TOWARDS A LEARNING KNOWLEDGE FORMAL FRAMEWORK FOR A FIRST GRADUATE COURSE IN PROGRAMMING
J. Garcia, J. Galve, J.M. Burgos
Technical University of Madrid (SPAIN)
This paper describes a proposal for a new perspective on lecturing as it is being currently understood and practiced on delivering the subject of "Introduction to Programming" during the first year of our Computer Science bachelor's degree. Our proposal intends to structure its content into three main trunks: i) the subject matter itself, ii) the learning process and iii) the content delivery channel. For the subject matter we present the relevant programming knowledge organized according to a problem catalogue and to data categories in conjunction with a standard approach to problem solving. With regard to the learning process our proposal introduces a progress through content based on traversing the different cataloged problem types, on the learning objectives and on the different knowledge types according to Bloom's Taxonomy.
I. INTRODUCTION
Based on previous experiences, veteran programmers rely on the reuse to solve new problems. Whenever a new problem is faced, experts will rarely plan a solution from the scratch. On the contrary, they will try to match the new problem with their knowledge on programming. This situation greatly contrasts with the attitude expected from novice programmers , and their rather unfortunate solutions based on intuition. This gap between expert and non-expert programmers reflects the deficit of tailor-made strategies and the lack of a model to refer to.
In the last two decades, some proposals have tried to transfer the chunks of knowledge handled by expert programmers into the CS programming curricula. This is the case of schemas [2], templates [3], plans [4] or patterns [2]. Although valuable, none of these contributions have succeeded to offer a concise, complete and non-ambiguous descriptive model to deal with programming knowledge. Despite years of research on programming instruction and specification languages, there has been relatively little work on formal techniques applied to organize the programming knowledge in a comprehensive model.
An important objective to be considered by any attempt to adjust a subject to the European Space of for Higher Education (ESHE) has to be that of making students become the main protagonists of their own learning process. With this in mind, we are currently developing a learning oriented "Introduction to Programming" subject course based both on practice and feasibility.

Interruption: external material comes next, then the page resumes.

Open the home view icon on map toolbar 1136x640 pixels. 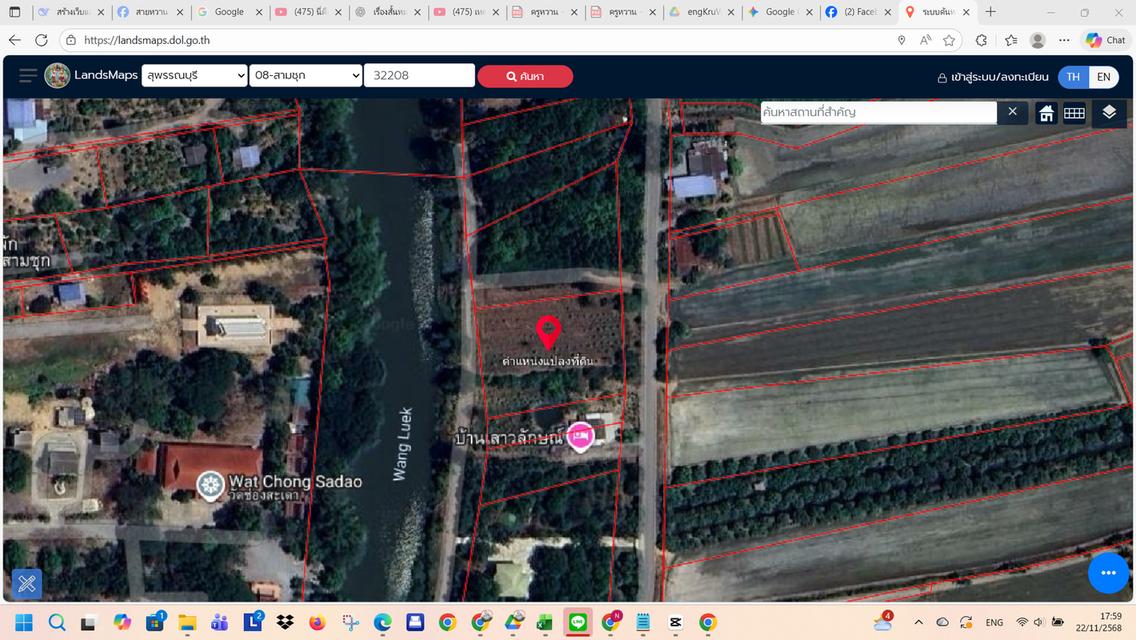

It is based on practice in the sense of that everything spins around the problem solving processes and that it uses the "Problem Based Learning" (PBL) methodology [14]. It is feasible in the sense of that it is currently being delivered within a university degree environment, as such is the UPM, by means of a "Blended Learning" model [10][11]. In this paper, we do provide a chronological view of the progress made so far.